## Task item
From the line containing "Open the best match link in Mixed Use panel" to the end of the records below, output each line exactly; include both ends and nothing else.

## Information
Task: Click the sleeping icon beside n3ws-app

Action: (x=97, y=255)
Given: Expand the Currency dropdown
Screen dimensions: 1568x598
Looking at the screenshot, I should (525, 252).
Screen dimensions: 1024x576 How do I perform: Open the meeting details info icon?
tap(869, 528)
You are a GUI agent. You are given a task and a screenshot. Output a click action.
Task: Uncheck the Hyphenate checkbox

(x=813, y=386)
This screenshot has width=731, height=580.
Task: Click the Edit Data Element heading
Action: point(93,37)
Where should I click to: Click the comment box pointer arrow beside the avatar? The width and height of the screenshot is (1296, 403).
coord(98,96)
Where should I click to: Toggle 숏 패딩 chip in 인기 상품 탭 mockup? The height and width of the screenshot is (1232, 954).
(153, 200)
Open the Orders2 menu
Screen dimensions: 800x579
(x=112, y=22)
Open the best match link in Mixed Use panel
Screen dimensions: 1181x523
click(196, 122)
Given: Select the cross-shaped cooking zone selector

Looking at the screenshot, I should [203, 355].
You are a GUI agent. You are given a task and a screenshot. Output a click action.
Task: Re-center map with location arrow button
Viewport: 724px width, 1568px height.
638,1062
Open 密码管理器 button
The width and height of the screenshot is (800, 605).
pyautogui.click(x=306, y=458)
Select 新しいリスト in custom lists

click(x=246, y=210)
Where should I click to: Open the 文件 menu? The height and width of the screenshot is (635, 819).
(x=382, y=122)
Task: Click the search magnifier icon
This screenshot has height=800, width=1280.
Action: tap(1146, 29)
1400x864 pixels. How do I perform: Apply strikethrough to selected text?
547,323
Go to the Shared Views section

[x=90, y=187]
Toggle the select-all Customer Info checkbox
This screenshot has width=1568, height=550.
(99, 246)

## Response
Open the best match link in Mixed Use panel
Screen dimensions: 1181x523
click(196, 122)
Given: Select the cross-shaped cooking zone selector

Looking at the screenshot, I should [203, 355].
You are a GUI agent. You are given a task and a screenshot. Output a click action.
Task: Re-center map with location arrow button
Viewport: 724px width, 1568px height.
638,1062
Open 密码管理器 button
The width and height of the screenshot is (800, 605).
pyautogui.click(x=306, y=458)
Select 新しいリスト in custom lists

click(x=246, y=210)
Where should I click to: Open the 文件 menu? The height and width of the screenshot is (635, 819).
(x=382, y=122)
Task: Click the search magnifier icon
This screenshot has height=800, width=1280.
Action: tap(1146, 29)
1400x864 pixels. How do I perform: Apply strikethrough to selected text?
547,323
Go to the Shared Views section

[x=90, y=187]
Toggle the select-all Customer Info checkbox
This screenshot has width=1568, height=550.
(99, 246)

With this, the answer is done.